Sonic Ethnography is a practice-based course offered through the Sensory Ethnography Lab (SEL) in the Department of Anthropology at Harvard University. In the course, students record, edit and produce anthropologically informed audio works that interpret culture and lived experience. In their projects, students experiment with technical and conceptual strategies of recording and composition, and engage with questions of ethnographic representation through the sensory dimension of sound. The course was taught for the first time in the Spring of 2013, led by sound artist Ernst Karel with teaching assistant Peter McMurray. The pieces in this broadcast are final projects from that semester, and first aired at the end of the semester on WHRB-FM.

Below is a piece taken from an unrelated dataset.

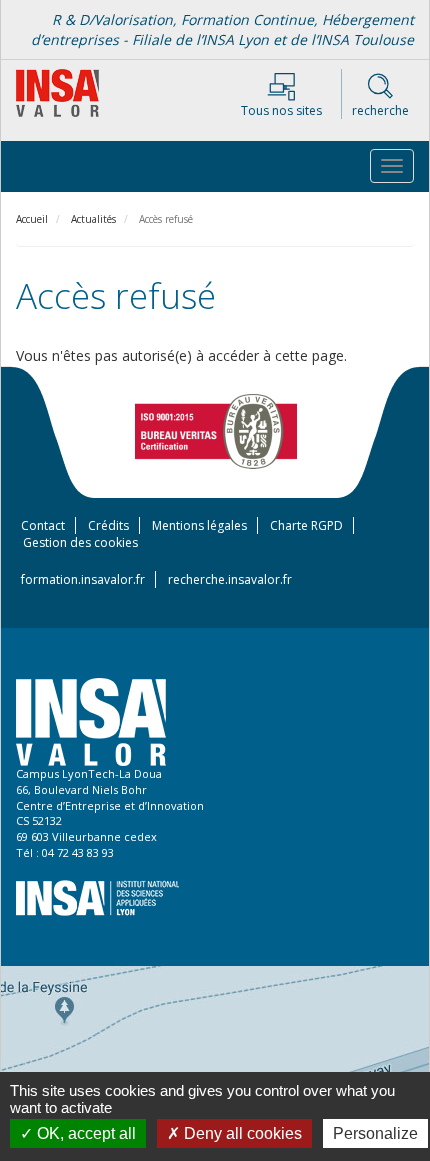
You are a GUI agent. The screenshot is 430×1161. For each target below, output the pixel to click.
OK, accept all (84, 1133)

Listening is of course fundamentally important to anthropological practice, as is sight, and yet ethnographies tend to rely on a very attenuated acoustic manifestation of culture: transcribed dialogue. Projects in this course look beyond conventional linguistic or musical codes, and consider sounds whose semiotic or affective value may be less immediately evident. The course is experimental in its approach, and is driven by fundamental questions about the relationship between sensory experience and our understandings of people or of place. The course raises questions such as, what facets of culture and lived experience can be rendered in and through sound?

part one of three
[title  /  artist]
Ambivalence / Yaejin Shin
Shelter / Megan Roguschka
Automated / Andrew Littlejohn
IQRA / Veronika Kusumaryati

patrick 2014, framework:afield

One Comment

  1. I like the sense of eavesdropping in Shelter. The sneeze, her repeating of the phone conversation ’13 – that’s me!’ Intimate and immersive. The homeless are kind of there through their absence, everyone busy around their needs.